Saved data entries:
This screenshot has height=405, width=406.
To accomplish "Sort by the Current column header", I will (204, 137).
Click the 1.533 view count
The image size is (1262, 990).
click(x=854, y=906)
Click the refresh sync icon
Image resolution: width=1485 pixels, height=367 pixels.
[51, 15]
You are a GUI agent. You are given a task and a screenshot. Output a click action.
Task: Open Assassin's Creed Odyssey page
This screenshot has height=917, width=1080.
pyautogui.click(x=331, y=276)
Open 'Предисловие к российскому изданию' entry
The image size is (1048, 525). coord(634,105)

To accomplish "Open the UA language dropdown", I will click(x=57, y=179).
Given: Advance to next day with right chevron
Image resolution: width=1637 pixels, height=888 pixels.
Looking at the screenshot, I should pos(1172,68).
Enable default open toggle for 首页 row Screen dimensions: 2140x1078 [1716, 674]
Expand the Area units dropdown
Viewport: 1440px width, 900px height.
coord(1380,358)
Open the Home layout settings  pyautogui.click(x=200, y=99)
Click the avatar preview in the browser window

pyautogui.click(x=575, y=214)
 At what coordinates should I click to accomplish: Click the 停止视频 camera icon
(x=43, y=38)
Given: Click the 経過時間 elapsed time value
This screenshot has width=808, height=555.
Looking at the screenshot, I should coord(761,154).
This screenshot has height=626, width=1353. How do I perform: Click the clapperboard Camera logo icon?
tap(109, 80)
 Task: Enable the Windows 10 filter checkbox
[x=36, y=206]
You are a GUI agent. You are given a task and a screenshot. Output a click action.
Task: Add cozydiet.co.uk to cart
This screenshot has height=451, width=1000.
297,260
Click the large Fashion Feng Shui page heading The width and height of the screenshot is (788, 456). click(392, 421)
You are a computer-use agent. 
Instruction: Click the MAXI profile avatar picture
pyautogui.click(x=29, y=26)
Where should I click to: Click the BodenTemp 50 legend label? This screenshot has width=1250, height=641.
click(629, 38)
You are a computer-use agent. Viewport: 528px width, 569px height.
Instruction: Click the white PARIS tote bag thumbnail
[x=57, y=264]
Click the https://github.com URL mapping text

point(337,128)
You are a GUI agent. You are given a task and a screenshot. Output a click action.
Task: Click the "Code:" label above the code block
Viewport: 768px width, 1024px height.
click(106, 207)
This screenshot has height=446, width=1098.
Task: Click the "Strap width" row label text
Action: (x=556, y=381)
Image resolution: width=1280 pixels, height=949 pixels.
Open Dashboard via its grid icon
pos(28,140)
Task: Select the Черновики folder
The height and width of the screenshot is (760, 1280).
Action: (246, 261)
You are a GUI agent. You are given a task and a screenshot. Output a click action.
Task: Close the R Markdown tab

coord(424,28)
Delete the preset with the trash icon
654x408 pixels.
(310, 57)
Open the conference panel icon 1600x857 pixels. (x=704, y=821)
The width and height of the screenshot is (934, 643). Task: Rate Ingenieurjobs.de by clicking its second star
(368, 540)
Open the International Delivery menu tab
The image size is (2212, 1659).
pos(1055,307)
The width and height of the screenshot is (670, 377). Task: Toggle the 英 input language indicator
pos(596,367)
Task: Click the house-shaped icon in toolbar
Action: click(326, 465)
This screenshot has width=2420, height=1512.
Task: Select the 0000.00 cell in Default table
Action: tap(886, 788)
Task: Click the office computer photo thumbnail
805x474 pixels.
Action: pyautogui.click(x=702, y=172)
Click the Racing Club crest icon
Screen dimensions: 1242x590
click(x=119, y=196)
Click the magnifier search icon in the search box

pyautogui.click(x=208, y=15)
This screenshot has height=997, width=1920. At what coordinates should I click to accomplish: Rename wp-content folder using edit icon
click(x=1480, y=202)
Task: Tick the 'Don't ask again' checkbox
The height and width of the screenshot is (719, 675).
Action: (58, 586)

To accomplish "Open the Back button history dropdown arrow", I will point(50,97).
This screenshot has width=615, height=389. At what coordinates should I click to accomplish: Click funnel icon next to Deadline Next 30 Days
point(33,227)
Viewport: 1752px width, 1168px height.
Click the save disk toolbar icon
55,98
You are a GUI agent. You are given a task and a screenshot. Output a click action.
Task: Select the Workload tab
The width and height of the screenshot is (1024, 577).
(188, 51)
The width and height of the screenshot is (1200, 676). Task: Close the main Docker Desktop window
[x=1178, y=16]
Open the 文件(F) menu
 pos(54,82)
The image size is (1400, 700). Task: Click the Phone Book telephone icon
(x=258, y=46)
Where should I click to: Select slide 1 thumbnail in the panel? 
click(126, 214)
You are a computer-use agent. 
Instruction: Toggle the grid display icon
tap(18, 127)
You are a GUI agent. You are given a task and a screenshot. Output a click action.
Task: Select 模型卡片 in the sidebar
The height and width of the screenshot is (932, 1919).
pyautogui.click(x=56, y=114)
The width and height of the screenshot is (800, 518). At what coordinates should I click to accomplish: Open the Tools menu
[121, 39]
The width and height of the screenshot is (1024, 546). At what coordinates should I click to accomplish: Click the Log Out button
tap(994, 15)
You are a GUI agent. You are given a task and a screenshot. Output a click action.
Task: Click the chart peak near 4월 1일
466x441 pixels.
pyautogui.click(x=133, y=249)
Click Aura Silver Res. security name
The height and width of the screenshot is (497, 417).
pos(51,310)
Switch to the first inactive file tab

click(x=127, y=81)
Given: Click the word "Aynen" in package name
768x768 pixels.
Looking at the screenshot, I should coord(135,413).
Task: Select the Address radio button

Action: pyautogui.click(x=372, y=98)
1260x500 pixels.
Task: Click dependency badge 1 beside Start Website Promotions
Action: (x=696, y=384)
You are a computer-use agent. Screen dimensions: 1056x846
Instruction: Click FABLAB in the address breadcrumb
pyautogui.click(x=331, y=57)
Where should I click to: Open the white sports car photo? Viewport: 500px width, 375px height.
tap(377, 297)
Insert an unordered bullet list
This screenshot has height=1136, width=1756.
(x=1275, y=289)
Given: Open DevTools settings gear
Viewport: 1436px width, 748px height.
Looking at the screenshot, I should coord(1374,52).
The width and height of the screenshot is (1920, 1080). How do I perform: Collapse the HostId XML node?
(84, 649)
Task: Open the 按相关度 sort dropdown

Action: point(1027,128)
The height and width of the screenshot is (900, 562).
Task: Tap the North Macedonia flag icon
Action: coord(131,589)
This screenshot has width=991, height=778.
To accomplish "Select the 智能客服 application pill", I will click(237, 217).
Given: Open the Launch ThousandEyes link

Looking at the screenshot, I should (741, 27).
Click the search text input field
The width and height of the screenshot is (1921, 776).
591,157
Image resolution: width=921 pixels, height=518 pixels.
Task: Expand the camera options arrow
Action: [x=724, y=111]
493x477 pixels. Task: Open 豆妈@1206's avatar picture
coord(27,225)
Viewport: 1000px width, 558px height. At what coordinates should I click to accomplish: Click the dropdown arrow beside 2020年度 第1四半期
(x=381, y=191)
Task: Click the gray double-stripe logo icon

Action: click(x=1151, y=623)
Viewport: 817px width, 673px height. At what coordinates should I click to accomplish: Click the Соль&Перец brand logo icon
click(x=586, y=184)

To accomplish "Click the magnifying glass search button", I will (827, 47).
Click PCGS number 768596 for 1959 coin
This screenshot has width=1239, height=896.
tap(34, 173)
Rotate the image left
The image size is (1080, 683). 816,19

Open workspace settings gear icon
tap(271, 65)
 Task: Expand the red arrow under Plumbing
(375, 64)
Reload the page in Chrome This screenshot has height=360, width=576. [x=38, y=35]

# [Exercise goal]
Return every line holding the word "page" from the records.

# [Solution to this problem]
Task: Open Assassin's Creed Odyssey page
Click the large Fashion Feng Shui page heading The width and height of the screenshot is (788, 456). click(392, 421)
Reload the page in Chrome This screenshot has height=360, width=576. [x=38, y=35]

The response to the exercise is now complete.